Infatti, ho ripreso ad abbuffarmi quando sono stata meglio. Ho ricominciato prima a consumare pasti regolari. Poi ho avuto abbastanza forze da tornare in palestra. Ma intanto che ricominciassi? Bum, perdita di tono.
E io a inseguire la mia vita, più che la caduta libera dei fianchi, a trovarle un equilibrio, un senso, a correggere quello che mi aveva fatto precipitare, nell’unica maniera possibile: raccoglierlo da terra insieme al mio culetto ossuto e portarlo con me, camminarci insieme come un amuleto, come diventa un amuleto una vecchia cicatrice.

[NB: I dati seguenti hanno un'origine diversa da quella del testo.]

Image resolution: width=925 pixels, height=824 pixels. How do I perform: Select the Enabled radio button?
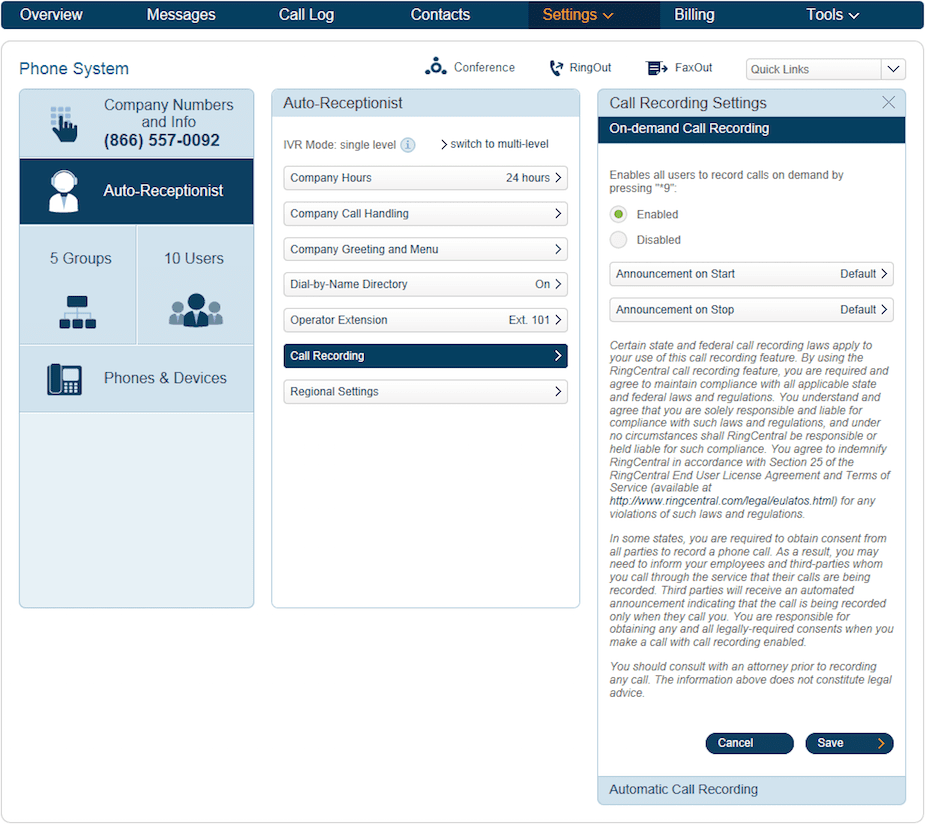click(619, 214)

E adesso, a due anni di distanza, sono disperata: mi va tutto strettissimo! I vestiti che ho preso in quell’epoca maledetta. Va bene la genialità di comprarsi l’unico paio di jeans nel picco della magrezza, ma il resto? Io che salto per chiudermi cerniere, mi siedo e mi si arriccia tutto sulla panzella (che mi aridiventa tonica, eh, ho cambiato palestra!).
Che è successo, da allora? Che sono contenta. Serena. Felice? Uhm. Contenta. Serena.

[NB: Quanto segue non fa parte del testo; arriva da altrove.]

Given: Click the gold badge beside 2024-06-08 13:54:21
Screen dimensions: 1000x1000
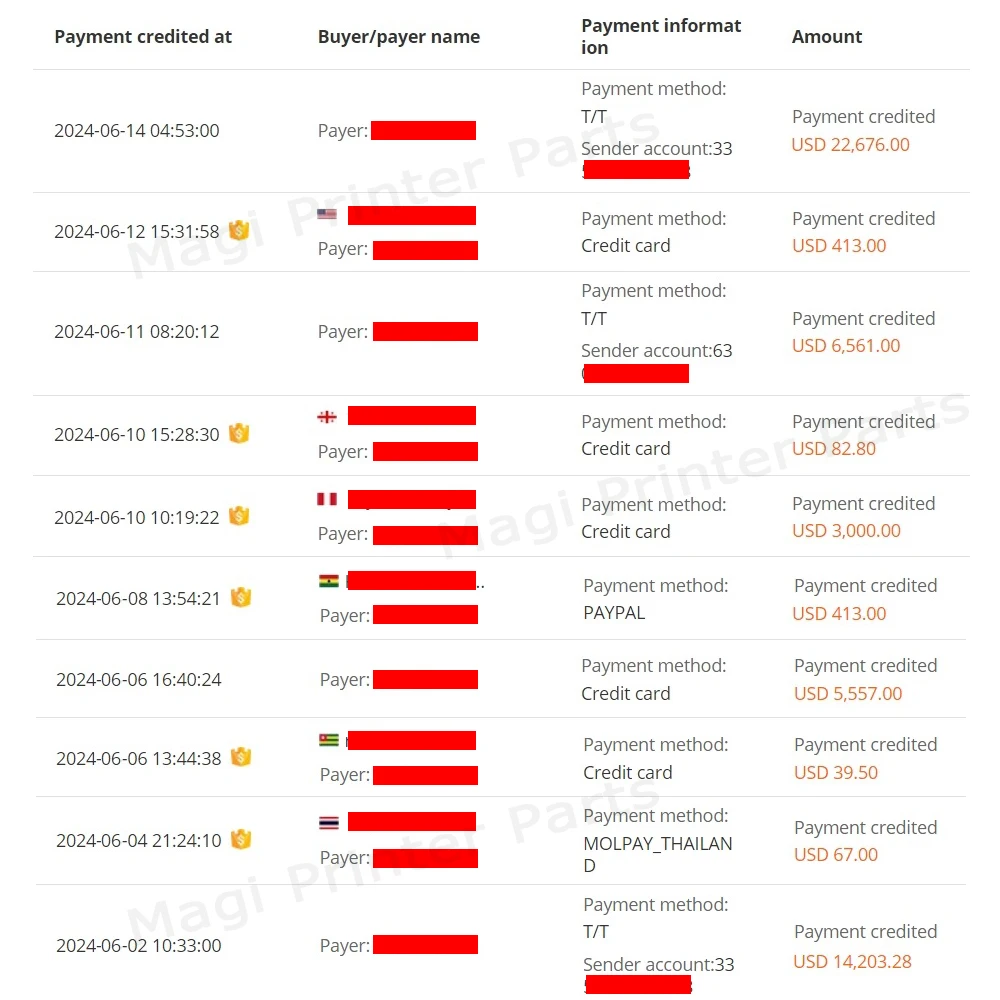Looking at the screenshot, I should 240,598.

E quando mi metto il pigiama davanti allo specchio gigante, ereditato in questa nuova casa di questa nuova vita, le mie smagliature mi ricordano di quando contenta e serena non ero affatto.
E non mi piacciono.
Diciamo che restano lì come promemoria.
La mia serenità ama andare comoda e per me va bene così.
Che vi sia comoda anche la vostra, in qualunque formato vi arrivi.